Figure 2 shows that an average well in RRQI=1 produces about 321 MMcfg in its best 12 months, while an average well in RRQI=4 produces about 120 MMcfg in its best 12 months. The best 12 months of production for an average well in RRQI of 2 and 3 are 301 MMcfg and 232 MMcfg, respectively.
Comparing figures 1 and 2, one can see that as time goes on the size of the partitions change. Although all the partitions are relative (as the name suggests), more productive partitions usually get smaller as some wells move from higher productivity partitions to lower productivity partitions. For example, the three wells in the left side of partition 1 during the best 3 months of production (Figure 1) move to a less productive partition (RRQI=2) during the partitioning of best 12 months of production (Figure 2). The same is true for four wells in the lower right corner of partition 1, Figure 1. These wells move to partitions with RRQI of 2 and 3 in Figure 2.
One of the parameters calculated during the i3 process was the drainage area. Figure 3 shows the application of fuzzy pattern recognition to the drainage area. This figure shows that better wells located in
the north-central part of the field drain as much as 36 acres, while the least productive wells, mainly in the southeastern part of the field, have an average drainage area of about
3 acres.
Figure 4 shows the 3-D view of the drainage area, fracture half-length and permeability patterns developed in the Golden Trend due to production from 90 wells in the past several years. The patterns in this figure show the locations in the field that have higher values of permeability, which seem to be along the eastern and western edges of the field reducing from north to south, while the drainage area and fracture half-length behave in a similar manner, showing larger values toward the northern part of the field, especially on the eastern side.

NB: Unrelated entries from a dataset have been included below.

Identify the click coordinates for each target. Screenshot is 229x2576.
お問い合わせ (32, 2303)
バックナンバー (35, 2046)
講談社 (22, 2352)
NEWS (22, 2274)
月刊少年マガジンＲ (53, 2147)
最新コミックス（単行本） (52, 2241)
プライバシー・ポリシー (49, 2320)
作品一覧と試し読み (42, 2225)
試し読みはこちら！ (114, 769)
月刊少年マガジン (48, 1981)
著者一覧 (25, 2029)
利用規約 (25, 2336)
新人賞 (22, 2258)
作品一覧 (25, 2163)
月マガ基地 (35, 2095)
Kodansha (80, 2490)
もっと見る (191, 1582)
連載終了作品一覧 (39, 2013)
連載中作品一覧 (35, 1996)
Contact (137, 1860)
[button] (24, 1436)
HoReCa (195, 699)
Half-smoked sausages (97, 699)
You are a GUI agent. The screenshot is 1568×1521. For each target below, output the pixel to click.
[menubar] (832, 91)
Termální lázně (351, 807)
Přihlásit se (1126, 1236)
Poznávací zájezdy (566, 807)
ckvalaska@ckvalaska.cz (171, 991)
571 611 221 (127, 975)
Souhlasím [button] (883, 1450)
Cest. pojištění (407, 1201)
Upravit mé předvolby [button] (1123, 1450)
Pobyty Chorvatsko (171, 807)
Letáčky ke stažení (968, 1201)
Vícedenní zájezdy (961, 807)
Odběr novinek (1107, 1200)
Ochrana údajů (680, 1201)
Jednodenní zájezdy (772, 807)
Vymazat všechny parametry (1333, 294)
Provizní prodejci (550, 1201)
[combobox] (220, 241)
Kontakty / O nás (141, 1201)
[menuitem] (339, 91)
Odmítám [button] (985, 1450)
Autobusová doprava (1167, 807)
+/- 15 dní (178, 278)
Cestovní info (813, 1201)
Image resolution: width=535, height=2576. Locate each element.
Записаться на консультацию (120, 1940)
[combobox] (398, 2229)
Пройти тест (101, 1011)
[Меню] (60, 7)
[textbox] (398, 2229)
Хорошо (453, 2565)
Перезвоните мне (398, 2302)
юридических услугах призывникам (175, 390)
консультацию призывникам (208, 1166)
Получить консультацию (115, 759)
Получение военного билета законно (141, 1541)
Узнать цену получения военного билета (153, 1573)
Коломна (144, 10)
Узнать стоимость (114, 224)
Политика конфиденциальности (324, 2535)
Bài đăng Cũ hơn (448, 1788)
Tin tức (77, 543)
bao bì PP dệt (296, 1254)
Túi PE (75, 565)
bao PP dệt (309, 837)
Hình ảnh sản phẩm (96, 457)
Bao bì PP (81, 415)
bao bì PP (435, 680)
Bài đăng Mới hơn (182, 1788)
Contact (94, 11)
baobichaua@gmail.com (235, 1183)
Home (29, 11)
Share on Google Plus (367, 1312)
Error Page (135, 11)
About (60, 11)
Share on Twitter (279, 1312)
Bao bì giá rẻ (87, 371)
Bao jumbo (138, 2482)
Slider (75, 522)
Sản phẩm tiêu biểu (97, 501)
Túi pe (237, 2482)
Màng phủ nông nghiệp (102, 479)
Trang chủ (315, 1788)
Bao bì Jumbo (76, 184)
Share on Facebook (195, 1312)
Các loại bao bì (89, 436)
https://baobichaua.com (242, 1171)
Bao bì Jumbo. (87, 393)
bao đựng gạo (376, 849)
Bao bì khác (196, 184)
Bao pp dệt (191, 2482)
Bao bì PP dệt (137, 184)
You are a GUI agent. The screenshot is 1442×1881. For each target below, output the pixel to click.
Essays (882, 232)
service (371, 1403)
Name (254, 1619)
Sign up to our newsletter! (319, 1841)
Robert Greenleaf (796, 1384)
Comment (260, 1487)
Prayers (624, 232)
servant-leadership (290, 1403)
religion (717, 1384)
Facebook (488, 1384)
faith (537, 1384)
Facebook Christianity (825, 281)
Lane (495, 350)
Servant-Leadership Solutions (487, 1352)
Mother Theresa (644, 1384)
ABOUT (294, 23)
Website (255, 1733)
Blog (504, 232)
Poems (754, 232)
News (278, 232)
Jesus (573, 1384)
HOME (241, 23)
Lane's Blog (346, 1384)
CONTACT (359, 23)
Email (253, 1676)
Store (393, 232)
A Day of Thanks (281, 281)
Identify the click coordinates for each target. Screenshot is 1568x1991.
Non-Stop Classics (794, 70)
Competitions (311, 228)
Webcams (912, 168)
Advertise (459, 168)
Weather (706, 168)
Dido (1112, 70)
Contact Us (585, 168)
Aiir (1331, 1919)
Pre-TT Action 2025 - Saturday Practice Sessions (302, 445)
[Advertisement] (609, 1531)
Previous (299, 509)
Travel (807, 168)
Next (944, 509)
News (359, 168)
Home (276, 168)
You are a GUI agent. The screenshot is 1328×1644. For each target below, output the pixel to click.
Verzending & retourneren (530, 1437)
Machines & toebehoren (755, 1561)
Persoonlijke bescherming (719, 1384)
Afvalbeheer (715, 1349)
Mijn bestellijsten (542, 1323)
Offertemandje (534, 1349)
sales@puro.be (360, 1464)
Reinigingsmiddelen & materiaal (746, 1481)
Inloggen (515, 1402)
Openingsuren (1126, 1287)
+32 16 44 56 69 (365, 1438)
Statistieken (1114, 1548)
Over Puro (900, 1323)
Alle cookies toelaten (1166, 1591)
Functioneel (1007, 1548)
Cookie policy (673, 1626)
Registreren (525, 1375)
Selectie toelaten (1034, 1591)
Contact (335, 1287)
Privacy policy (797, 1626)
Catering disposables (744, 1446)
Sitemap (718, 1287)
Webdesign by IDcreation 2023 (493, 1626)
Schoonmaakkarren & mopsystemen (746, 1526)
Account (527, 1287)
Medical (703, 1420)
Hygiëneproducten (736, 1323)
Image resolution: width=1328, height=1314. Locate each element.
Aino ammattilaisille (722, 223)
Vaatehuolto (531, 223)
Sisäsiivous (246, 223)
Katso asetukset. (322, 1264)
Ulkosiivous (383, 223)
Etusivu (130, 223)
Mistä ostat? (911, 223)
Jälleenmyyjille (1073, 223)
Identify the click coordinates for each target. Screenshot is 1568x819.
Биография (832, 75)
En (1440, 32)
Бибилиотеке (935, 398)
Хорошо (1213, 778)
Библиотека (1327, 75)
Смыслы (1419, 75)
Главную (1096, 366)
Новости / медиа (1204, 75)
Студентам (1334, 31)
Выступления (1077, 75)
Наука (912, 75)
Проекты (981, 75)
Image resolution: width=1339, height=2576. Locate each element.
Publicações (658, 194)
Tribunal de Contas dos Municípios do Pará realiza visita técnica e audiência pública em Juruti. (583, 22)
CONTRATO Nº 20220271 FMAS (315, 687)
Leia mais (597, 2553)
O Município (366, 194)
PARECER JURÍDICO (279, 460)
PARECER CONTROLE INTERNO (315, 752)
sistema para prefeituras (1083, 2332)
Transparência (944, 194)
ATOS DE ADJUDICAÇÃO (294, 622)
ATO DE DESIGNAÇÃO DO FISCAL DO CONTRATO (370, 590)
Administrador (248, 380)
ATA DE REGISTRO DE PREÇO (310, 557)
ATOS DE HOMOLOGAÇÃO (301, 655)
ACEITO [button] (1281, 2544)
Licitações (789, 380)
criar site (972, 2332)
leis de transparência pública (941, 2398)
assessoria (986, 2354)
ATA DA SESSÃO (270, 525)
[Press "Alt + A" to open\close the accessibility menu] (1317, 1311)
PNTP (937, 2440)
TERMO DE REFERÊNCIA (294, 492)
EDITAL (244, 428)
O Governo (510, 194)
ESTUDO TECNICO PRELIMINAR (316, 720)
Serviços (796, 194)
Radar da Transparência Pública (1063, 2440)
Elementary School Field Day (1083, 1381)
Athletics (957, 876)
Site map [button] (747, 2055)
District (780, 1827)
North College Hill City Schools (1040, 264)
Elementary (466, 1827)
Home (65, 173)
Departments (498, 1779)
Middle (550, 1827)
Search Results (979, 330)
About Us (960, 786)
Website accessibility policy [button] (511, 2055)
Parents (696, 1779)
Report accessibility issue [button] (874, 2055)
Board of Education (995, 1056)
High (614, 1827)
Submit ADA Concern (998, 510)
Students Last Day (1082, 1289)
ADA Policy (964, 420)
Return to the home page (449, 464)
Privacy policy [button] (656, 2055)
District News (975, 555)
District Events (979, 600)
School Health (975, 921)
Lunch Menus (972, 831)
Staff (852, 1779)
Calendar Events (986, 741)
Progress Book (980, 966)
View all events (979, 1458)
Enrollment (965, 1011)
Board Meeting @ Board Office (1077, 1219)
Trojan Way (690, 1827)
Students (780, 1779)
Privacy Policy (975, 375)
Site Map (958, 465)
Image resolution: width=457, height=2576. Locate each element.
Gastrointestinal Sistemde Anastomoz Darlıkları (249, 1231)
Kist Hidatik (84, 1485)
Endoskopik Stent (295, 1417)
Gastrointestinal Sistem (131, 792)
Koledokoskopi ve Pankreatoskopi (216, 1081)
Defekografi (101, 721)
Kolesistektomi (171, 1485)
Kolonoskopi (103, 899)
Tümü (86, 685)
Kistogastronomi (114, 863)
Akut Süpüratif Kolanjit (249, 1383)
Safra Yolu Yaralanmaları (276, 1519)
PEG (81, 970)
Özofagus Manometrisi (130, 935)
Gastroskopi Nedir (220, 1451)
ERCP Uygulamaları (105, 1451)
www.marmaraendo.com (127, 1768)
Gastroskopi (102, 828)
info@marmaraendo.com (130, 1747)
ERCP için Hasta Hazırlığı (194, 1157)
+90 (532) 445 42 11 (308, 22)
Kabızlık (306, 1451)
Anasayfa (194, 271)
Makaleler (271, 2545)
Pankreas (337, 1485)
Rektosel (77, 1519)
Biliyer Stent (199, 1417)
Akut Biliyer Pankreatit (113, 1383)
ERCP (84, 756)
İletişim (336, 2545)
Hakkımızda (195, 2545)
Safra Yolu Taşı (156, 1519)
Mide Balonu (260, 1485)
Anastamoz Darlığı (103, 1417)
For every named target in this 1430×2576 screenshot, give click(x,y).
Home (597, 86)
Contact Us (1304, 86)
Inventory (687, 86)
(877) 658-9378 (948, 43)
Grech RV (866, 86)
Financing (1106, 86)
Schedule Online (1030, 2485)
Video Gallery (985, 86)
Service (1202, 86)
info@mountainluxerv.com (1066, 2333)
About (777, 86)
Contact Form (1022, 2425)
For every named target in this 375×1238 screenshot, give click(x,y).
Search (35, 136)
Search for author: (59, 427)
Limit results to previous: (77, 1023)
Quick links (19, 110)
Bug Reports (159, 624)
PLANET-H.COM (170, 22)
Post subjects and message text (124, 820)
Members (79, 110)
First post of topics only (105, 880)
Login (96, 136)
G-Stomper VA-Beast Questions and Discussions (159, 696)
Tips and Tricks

Having such a view of the formation can help managers and engineers to develop strategies in further developing this field. Using the reserves calculation concept described above, the remaining reserves in this field are mapped and shown in Figure 5. In this figure the remaining reserves are plotted as a function of time, assuming no new wells are drilled.
This figure shows the depletion in the reservoir from year 2005 to 2020, identifying portions of the field that would have remaining reserves that can be produced. As part of IPDA, the user can play "what if" scenarios by identifying locations in the field that are proposed as infill locations. Information from the offset wells is used through a neural network modeling technique in order to estimate the decline behavior of the new location, and the remaining reserves through time are recalculated as shown in Figure 5. The goal is to strategically place the infill wells in places where they would contribute to an efficient depletion of the reservoir.
The "Optimum Infill Locator" is another feature that is currently under development. This feature of IPDA will automatically identify the best infill location in the field through an exhaustive intelligent search process and recommend the best locations in the field for infill well placement.